Records provided ▸
=== Begin Enclosure ===

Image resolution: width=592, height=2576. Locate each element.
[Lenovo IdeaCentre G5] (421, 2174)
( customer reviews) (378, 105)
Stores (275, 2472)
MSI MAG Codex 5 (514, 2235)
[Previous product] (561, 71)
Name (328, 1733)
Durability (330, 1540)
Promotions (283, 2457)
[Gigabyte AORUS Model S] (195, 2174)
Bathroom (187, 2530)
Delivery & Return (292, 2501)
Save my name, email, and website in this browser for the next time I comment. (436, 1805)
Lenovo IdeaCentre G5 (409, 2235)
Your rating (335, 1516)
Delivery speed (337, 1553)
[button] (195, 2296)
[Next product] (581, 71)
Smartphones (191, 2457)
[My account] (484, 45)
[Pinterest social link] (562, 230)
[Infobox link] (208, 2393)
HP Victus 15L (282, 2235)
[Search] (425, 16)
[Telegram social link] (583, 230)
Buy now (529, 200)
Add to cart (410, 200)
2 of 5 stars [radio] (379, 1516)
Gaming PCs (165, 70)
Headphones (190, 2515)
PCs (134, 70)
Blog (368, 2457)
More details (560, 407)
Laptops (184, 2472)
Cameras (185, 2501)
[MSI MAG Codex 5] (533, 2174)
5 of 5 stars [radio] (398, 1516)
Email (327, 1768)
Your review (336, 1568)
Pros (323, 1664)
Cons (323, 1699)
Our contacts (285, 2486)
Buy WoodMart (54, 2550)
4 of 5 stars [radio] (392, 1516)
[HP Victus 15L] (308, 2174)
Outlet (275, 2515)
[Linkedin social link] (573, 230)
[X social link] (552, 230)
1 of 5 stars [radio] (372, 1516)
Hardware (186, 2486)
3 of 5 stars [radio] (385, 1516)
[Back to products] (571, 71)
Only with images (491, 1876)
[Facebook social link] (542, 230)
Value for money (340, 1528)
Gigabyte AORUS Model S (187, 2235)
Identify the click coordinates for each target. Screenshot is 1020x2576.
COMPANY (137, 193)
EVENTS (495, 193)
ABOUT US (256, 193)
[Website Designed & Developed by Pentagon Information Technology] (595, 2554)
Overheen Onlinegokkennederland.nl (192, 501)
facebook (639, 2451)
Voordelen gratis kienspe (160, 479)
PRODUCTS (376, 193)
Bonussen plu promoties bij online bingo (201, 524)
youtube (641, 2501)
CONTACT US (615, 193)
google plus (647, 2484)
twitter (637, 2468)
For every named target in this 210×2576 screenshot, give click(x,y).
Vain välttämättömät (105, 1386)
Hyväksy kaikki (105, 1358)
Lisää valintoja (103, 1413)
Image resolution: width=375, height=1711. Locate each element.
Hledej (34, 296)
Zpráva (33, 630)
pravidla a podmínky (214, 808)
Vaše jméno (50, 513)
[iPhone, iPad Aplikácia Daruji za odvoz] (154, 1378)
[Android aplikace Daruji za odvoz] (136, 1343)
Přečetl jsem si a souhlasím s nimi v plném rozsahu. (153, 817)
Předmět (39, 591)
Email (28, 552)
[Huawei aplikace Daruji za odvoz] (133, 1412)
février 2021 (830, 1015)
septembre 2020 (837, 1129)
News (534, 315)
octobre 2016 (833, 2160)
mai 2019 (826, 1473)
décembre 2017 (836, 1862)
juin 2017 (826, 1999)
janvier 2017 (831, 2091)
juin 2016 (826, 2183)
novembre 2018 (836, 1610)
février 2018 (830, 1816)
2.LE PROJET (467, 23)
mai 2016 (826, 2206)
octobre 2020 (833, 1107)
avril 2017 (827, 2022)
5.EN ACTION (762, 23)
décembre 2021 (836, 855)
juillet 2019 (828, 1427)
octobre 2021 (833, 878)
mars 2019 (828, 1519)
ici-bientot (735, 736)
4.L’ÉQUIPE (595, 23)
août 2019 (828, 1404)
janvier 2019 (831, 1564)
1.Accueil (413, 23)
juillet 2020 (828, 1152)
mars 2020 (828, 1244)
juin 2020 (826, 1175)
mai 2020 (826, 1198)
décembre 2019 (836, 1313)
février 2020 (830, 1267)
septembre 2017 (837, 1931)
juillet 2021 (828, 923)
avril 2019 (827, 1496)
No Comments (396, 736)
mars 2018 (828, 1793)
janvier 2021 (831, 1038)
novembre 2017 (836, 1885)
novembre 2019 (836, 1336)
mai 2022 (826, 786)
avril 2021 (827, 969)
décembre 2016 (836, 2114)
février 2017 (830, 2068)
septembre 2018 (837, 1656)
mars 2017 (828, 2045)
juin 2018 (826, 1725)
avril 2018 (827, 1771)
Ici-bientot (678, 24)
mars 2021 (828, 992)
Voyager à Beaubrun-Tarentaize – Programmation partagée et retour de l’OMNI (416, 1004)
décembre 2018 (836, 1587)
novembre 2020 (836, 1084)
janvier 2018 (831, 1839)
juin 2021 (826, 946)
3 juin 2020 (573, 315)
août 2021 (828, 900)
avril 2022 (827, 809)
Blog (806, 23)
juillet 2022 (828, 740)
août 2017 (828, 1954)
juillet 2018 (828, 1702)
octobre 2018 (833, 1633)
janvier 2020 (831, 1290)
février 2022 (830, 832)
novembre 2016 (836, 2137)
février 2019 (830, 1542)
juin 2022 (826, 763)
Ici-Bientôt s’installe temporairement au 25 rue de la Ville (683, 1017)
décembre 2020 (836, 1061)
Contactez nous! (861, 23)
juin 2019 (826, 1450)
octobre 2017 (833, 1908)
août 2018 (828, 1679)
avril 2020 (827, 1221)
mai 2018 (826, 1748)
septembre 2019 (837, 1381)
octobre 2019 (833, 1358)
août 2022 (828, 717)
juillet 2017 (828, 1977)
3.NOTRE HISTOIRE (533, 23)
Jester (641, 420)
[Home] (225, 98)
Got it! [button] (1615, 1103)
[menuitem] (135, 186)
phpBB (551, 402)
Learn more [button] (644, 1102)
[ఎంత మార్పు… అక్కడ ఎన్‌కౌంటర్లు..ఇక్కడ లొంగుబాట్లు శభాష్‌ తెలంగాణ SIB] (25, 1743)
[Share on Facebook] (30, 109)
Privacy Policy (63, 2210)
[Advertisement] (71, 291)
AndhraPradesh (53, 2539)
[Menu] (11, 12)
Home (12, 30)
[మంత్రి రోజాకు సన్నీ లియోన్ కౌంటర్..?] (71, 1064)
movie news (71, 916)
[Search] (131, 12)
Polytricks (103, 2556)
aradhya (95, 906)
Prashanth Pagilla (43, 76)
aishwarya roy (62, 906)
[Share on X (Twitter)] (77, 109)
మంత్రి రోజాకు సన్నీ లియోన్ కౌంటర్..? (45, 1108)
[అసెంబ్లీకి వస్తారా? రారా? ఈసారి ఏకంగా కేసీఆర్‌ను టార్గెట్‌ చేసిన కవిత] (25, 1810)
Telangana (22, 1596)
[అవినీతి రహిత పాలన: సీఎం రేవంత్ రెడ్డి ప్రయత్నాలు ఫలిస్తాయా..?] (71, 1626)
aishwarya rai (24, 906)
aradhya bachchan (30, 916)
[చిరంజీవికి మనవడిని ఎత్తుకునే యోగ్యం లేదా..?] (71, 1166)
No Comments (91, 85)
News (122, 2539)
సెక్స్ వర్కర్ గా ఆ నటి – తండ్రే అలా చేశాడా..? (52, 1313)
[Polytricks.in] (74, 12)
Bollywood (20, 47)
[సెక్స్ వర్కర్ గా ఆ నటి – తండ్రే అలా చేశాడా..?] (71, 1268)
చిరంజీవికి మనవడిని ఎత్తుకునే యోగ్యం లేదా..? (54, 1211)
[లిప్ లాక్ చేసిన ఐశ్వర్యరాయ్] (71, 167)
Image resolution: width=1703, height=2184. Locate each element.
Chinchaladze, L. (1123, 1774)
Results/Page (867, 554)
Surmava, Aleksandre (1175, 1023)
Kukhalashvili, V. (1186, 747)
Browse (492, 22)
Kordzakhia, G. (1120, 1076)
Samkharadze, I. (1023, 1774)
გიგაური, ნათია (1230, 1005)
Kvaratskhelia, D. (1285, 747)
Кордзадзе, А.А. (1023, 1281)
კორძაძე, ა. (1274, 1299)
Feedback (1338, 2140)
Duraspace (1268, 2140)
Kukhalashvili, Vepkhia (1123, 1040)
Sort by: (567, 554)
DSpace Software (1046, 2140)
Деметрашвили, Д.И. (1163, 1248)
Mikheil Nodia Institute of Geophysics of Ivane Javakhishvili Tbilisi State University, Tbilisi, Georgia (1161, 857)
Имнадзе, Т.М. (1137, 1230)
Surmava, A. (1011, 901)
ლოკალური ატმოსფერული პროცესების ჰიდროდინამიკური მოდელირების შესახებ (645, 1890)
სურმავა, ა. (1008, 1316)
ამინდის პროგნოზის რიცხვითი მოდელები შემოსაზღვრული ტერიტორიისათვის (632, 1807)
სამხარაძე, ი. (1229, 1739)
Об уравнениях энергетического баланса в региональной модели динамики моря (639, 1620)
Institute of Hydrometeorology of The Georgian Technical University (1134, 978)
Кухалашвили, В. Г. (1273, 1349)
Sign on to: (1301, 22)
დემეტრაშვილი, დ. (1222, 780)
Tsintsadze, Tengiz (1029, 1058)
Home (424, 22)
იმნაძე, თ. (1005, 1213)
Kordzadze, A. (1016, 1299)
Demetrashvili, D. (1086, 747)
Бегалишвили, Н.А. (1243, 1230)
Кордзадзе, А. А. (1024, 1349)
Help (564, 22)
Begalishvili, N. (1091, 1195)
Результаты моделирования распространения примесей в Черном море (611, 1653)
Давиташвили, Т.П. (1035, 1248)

=== End Enclosure ===

Exercise aim ▸
Restate the listing word for word, but only from its first line through the line with "Promotions (283, 2457)", keeping both end lines.

Completed task ▸
Image resolution: width=592, height=2576. Locate each element.
[Lenovo IdeaCentre G5] (421, 2174)
( customer reviews) (378, 105)
Stores (275, 2472)
MSI MAG Codex 5 (514, 2235)
[Previous product] (561, 71)
Name (328, 1733)
Durability (330, 1540)
Promotions (283, 2457)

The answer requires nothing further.